Small Cell Variant of T-Cell Prolymphocytic Leukemia with Acquired Palmoplantar Keratoderma and Cutaneous Infiltration

• Main Authors: Buthaina Al-Musalhi, Nancy Shehata, Robin Billick
• Format: Article
• Language: English
• Published: Oman Medical Specialty Board 2016-01-01
• Series: Oman Medical Journal
• Subjects: Leukemia; Prolymphocytic; T-Cell; Keratoderma; Palmoplantar; Lymphoma; Palmoplantar; Lymphoma
• Online Access: http://www.omjournal.org/fultext_PDF.aspx?DetailsID=735&type=fultext

T-cell prolymphocytic leukemia (T-PLL) is a rare and aggressive post-thymic malignancy that is characterized by the proliferation of small- to medium- sized prolymphocytes.
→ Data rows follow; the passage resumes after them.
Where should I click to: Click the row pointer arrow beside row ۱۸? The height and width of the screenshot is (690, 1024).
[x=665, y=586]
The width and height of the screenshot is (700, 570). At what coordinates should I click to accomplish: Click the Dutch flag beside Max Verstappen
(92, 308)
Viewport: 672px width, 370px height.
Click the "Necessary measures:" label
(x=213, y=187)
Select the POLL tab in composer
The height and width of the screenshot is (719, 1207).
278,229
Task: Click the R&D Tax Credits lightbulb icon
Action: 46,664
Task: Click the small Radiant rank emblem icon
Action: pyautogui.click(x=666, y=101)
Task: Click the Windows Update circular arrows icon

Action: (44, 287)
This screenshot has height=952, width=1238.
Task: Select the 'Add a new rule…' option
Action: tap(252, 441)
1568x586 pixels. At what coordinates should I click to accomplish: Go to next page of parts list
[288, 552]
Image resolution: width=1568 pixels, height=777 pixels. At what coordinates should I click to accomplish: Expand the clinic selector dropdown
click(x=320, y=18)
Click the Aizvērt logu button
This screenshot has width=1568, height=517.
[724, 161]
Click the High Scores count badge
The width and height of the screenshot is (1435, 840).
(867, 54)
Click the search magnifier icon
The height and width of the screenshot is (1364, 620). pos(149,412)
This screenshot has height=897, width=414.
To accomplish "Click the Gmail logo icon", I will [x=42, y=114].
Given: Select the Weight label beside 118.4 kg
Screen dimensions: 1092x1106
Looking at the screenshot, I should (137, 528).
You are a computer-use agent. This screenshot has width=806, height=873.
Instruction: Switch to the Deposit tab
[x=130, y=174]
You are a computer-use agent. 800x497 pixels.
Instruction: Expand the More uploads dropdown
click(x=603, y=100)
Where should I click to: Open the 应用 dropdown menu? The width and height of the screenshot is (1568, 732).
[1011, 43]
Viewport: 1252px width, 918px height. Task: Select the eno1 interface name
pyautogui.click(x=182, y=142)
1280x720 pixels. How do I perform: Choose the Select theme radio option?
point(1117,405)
The classic clinical features of T-PLL are lymphocytosis, lymphadenopathy, hepatosplenomegaly, and skin lesions. Skin involvement varies clinically from diffuse infiltrated erythema. Infiltration is localized to the face and ears, nodules, and erythroderma. We present a case of small cell variant of T-PLL in a patient who presented with unusual cutaneous manifestations of acquired palmoplantar keratoderma (PPK) followed by diffuse erythematous infiltrated papules and plaques involving the trunk. When the etiology of acquired PPK is not clear, the physician should consider the possibility of an underlying malignant disease. In this case, the diagnosis of T-PLL was subsequently confirmed by laboratory and cytological findings, as well as by the immunophenotyping of leukemic cells in skin biopsy. Since paraneoplastic acquired PPK may be the initial evident sign of malignancy, the physician’s awareness of this manifestation may be crucial for early diagnosis and treatment. Our case emphasizes the importance of accurate evaluation of skin lesions and early skin biopsy in the diagnosis of some hematological malignancies.